» **Problem requirements**
Exactly the lines from the line containing "This screenshot has height=478, width=1157." through the final line of the entries below must be returned, and only those, without pictures.

>>>>

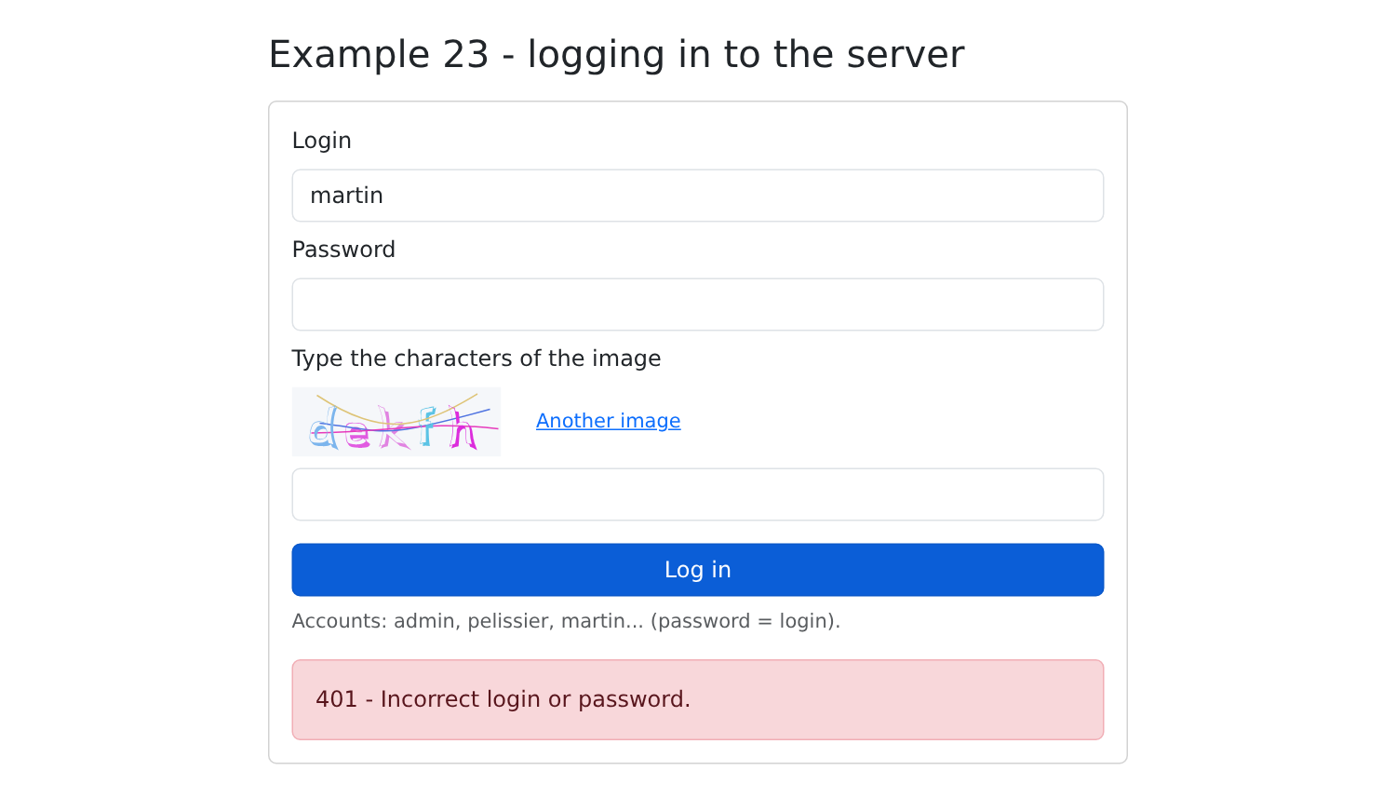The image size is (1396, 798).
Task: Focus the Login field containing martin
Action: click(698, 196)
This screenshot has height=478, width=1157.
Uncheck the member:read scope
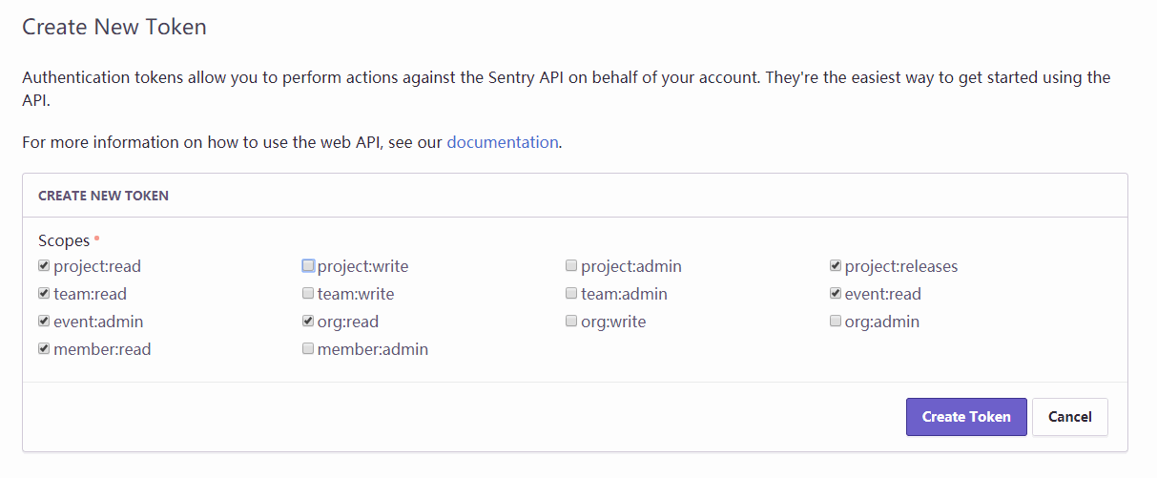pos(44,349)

<<<<

» **Result**
This screenshot has height=478, width=1157.
Uncheck the member:read scope
pos(44,349)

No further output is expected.